Material for this task.

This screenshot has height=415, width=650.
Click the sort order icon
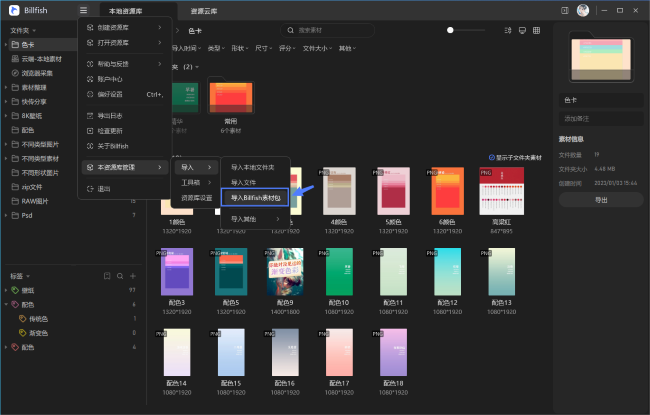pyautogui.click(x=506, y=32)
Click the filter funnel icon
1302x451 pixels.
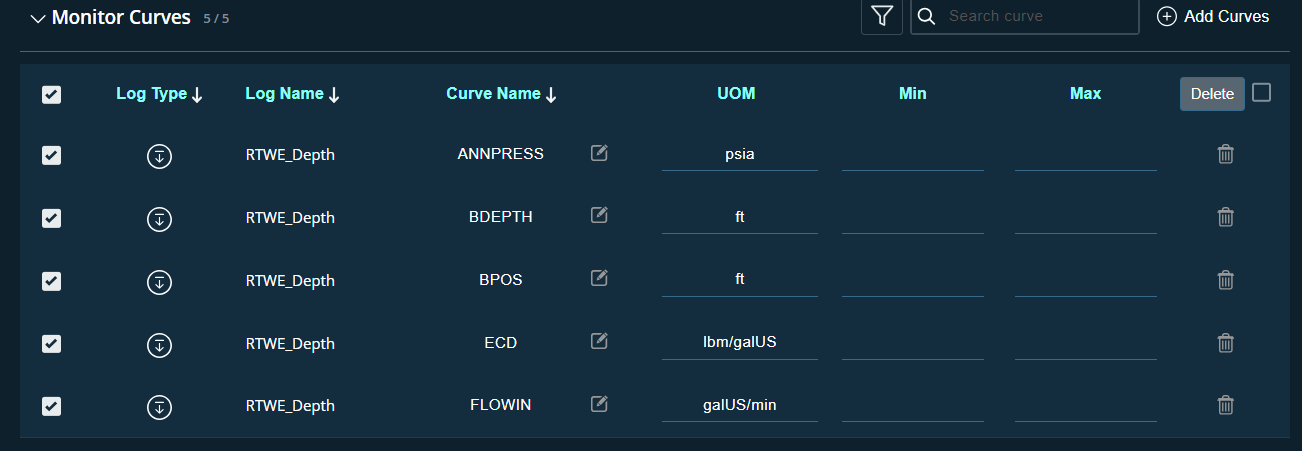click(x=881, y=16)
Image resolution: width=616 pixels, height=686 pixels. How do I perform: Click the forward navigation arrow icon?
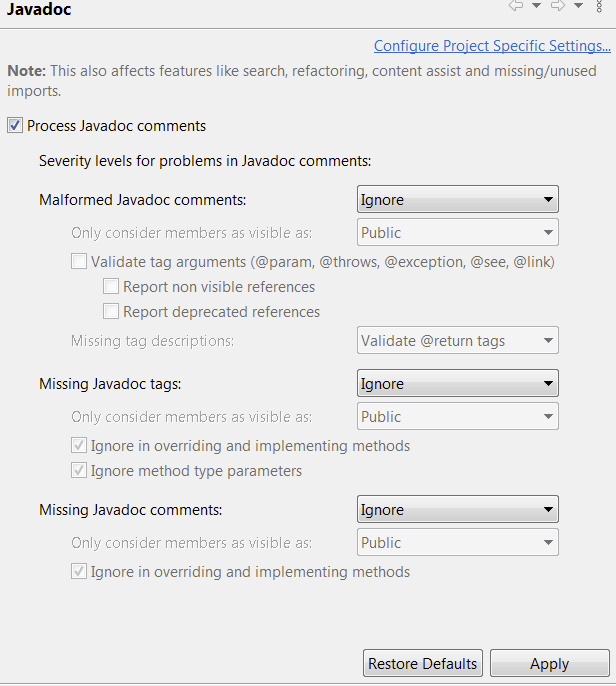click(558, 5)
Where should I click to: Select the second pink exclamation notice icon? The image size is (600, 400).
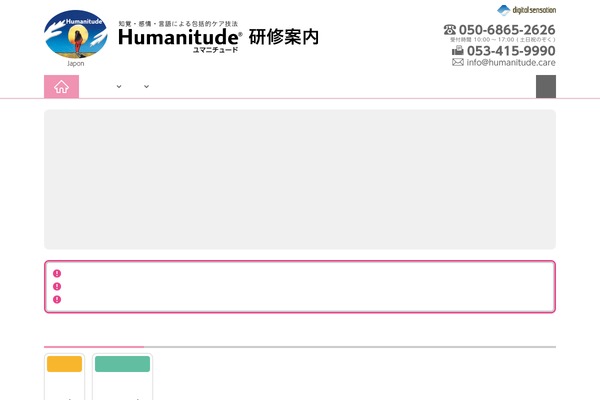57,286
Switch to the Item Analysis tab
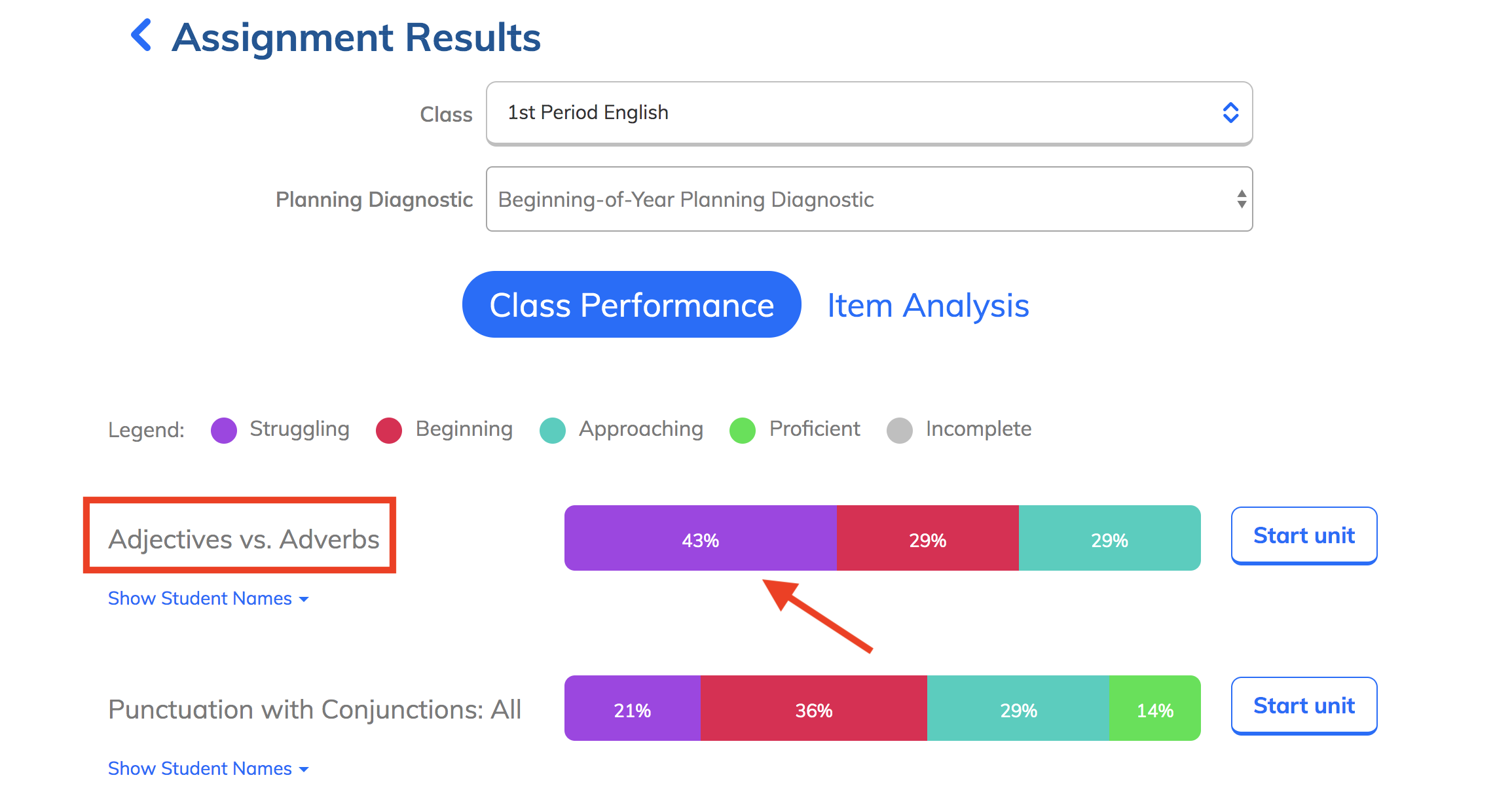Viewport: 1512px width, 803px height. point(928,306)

* * *

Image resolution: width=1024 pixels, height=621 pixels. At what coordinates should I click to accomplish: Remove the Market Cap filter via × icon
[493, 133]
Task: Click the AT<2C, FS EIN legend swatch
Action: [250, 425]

--

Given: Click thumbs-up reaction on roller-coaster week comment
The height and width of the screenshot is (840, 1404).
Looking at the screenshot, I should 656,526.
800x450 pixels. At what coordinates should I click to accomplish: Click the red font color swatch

Exercise aim. Within the data above, the lines from the one with "The height and" to the one with "800x450 pixels. At" must be repeated exactly; no other line belongs in the answer.

Final answer.
The height and width of the screenshot is (840, 1404).
Looking at the screenshot, I should 656,526.
800x450 pixels. At what coordinates should I click to accomplish: Click the red font color swatch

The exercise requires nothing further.